Considerate Cycling 3

I have been provoked into this. A Bristolian cyclist (@sprinstar)tweeted this morning to ask if Bristol should be rated in the Copenhagenizelist of top cycling cities.  A simple answer is that Bristol is too small a city to be considered for that list anyway. But the spirit of what @sprinstarwrote is what matters. It was strong provocation.
Adding the mournful typogram 😦 – he concluded “sometimes I think Bristol is going backwards” and all my Bristol cycling anxiety bubbled up. “Why”, I thought “does cycling around Bristol bring out such ambivalent feelings in me?”. I have only just got here and hardly know my way round at all. But after only 3 months, for every positive feeling about how good it is for cycling, there’s a really negative experience that puts me right back into feelings of sullen frustration and annoyance.

So, all the positives accepted and noted, let me set out the experiences that stop Bristol being the great cycling city that it is in my dreams.
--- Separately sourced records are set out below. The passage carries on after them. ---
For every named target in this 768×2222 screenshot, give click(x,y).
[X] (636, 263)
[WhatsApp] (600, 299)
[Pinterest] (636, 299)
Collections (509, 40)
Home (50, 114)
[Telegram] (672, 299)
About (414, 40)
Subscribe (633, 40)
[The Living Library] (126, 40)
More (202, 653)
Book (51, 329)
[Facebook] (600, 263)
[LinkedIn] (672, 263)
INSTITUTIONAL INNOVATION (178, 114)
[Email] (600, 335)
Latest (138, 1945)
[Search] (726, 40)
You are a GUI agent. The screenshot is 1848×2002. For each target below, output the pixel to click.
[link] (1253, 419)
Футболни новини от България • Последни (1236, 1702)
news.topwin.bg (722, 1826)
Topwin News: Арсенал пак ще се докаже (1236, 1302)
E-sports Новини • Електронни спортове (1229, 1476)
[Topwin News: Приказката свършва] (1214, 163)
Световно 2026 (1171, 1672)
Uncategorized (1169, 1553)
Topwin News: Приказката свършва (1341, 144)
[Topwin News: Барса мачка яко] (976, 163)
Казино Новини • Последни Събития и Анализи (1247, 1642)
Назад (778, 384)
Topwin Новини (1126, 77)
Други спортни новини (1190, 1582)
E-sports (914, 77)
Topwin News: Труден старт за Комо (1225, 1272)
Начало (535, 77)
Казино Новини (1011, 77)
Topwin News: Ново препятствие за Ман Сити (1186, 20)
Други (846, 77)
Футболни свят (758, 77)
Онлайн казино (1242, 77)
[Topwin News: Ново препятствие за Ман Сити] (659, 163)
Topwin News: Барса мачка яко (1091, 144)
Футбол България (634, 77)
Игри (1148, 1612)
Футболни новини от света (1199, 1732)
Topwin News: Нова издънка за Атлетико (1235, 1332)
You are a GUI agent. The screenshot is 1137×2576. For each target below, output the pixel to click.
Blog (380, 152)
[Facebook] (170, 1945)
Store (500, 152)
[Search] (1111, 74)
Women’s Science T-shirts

1) Signage is maddeningly inconsistent and unreliable. This is a blog in itself. Several different bodies are involved here and so there is no obvious target to blame. Looking at every kind of sign, from road and path surface marking, through finger signs, street name signs, direction indicators, confirmation way markers, route number markings, to official mandatory, advisory, permissive and advanced warning indicators: all suffer from degrees of neglect, absence, poor visibility, ambiguity, poor placement and redundancy. Basically, a mess. Some is beautifully clear and prominent – encouraging enthusiasm and adventurous exploration.

And then, gaps and vagueness appear at crucial junctions and the adventurer gets lost. Some is mystifying, some has been clearly vandalised, some is just perverse. Some is just not there.

Someone has removed the sign that explains whatever lies to the right of this sign. Only those who already know where they are going are happy. (some more signs can be seen on my flickr site here and here)


2) Official maps are encouraging but not always very helpful. Bristol City Council has a set of cheerful and detailed leaflets showing a range of cycle routes and amenities across and around the city. They look appealing and they are sentout, or can be downloaded, free of charge. In practice they either lack required detail or else pack things so tightly together that using them on the road demands too much intuition and guesswork (maybe I’m just a poor map reader?). With poor signage, ambiguous or difficult-to-read maps are even more frustrating.

3) Physical provision is fragmented. Nothing about cycling in Bristol is free-flowing. The longest uninterrupted sections of cycling are on shared pedestrian/cycle paths – very definitely a second-best option in my book. Shared paths are only trouble-free when no one else is using them. For pedestrians they can make relaxation impossible. For a cyclist they reduce the normal rhythm of a cycle journey to a forced and frequently interrupted meander. Short sections of contraflow cycle lane in one way streets (eg Nelson Street) and fragments of cycle lane alongside loading/parking places (Gloucester Road, I think) are just plain dangerous. Some unexpected bits of cycle lane within multi-lane roads, ahead of roundabouts, near the city centre demand almost suicidal courage to use at all.

4) Cycling culture in Bristol is, broadly speaking, anarchic. I don’t see any overt antagonism from motorists or pedestrians, but as a pedestrian (I walk a lot) I am regularly disturbed and sometimes shocked by cyclists in unexpected (non-legal) places. Perhaps the poor signage is to blame. But even where NO CYCLING is clearly painted in large letters across a footpath on the Downs, plenty of cyclists pay no attention. Footpaths have become a de facto set of optional cycle paths for a lot of Bristol cyclists. Many open areas in the centre of Bristol are marked on the maps as “shared” or “pedestrian”. Presumably most people have never seen the maps, because they are all treated as”shared” by very many cyclists.

5) Everything defers to the motor car. Obviously, this is not Bristol City Council Official Policy but it might just as well be. As long as so much of all our lives is taken up by ownership and use of the car, everything else that wants to move is going to have to wait. Parked cars line most of Bristol’s smaller roads, and even where parking is not allowed, parked or waiting vehicles create hazards for cyclists at regular intervals. The narrow cycle lanes that have been painted (almost never constructed) alongside roads are normally blocked at intervals along the route by a stationary car or other vehicle. Cracks and potholes are numerous.
What we need to do, I think, is think before demanding the impossible or the contentious, and make more efforts to maintain and mend the things we already have. It’s good. It could and should be better. I have a feeling that if cyclists keep on asking for more, the negative aspects of what we already have will put a real drag on progress. The high level of consideration afforded cyclists by other road users (especially the hard-pressed pedestrians) in Bristol will evaporate if we can’t be more confident and considerate as cyclists.

2 thoughts on “Considerate Cycling 3

    1. Not necessarily no. But I do observe that even when officially approved it is not well understood or anticipated by some cyclists and pedestrians and does lead to moments of conflict and anxiety as the penny drops rather rapidly.